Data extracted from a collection
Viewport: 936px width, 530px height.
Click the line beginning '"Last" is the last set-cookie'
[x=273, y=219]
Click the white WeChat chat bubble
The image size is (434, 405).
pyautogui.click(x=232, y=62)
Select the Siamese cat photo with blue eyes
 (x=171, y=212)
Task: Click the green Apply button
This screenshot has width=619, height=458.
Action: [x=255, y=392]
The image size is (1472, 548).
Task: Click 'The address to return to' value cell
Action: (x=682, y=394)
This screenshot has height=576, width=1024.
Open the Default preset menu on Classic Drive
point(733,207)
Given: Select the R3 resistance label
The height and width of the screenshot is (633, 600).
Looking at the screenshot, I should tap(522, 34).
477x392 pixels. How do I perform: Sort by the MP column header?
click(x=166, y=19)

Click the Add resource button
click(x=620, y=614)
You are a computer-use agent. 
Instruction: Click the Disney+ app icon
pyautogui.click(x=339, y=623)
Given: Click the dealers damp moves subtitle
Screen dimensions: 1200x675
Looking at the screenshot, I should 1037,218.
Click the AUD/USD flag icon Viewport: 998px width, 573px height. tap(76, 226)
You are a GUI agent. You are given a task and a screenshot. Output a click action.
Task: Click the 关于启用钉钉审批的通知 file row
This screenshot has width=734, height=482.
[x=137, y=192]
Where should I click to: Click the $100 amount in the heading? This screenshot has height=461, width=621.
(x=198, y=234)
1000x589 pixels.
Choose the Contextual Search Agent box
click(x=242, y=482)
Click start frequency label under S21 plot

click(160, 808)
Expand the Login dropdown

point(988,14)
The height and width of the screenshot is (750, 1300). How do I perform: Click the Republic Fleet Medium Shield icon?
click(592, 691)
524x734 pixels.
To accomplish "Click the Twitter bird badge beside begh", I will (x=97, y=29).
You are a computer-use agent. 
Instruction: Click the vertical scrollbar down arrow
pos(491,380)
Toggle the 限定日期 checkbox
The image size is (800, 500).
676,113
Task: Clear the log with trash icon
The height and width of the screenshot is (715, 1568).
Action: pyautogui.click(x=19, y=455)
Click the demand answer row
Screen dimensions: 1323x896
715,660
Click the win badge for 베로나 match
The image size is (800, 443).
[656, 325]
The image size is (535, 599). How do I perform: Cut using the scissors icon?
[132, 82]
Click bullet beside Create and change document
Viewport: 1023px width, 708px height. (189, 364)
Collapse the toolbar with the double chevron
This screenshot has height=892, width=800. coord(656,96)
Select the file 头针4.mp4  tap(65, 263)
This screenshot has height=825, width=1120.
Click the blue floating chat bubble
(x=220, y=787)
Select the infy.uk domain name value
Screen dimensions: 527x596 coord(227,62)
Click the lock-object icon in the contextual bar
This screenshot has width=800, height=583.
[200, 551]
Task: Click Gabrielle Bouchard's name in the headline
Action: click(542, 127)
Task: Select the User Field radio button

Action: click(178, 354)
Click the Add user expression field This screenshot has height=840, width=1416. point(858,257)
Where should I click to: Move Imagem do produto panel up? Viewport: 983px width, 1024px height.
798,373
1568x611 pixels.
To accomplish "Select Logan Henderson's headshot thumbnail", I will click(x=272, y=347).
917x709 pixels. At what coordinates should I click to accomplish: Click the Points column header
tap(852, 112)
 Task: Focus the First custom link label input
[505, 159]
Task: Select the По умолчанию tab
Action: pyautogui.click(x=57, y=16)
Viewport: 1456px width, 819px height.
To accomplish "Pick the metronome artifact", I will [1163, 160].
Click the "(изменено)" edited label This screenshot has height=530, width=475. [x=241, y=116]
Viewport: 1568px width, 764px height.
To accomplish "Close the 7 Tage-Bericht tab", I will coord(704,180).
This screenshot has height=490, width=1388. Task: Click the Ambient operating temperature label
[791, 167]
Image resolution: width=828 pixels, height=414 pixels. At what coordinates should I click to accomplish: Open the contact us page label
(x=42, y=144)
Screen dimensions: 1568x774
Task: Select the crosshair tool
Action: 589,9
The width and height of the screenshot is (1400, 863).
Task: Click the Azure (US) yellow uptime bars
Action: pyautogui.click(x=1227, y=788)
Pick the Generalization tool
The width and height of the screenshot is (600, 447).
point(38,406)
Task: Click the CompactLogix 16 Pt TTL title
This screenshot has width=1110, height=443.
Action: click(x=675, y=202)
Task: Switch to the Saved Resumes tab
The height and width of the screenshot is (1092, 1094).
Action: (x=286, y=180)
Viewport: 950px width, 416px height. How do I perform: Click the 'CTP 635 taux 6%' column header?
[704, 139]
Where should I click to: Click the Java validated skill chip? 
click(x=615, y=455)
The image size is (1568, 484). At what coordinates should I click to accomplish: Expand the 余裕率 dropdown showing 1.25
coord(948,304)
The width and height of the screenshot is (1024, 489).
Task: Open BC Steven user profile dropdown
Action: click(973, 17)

WHAT YOU HAVE TO DO: Above are some records; copy each line there that contains "will".

RESPONSE AREA:
To accomplish "Click the Twitter bird badge beside begh", I will (x=97, y=29).
To accomplish "Select Logan Henderson's headshot thumbnail", I will click(x=272, y=347).
To accomplish "Pick the metronome artifact", I will [1163, 160].
To accomplish "Close the 7 Tage-Bericht tab", I will coord(704,180).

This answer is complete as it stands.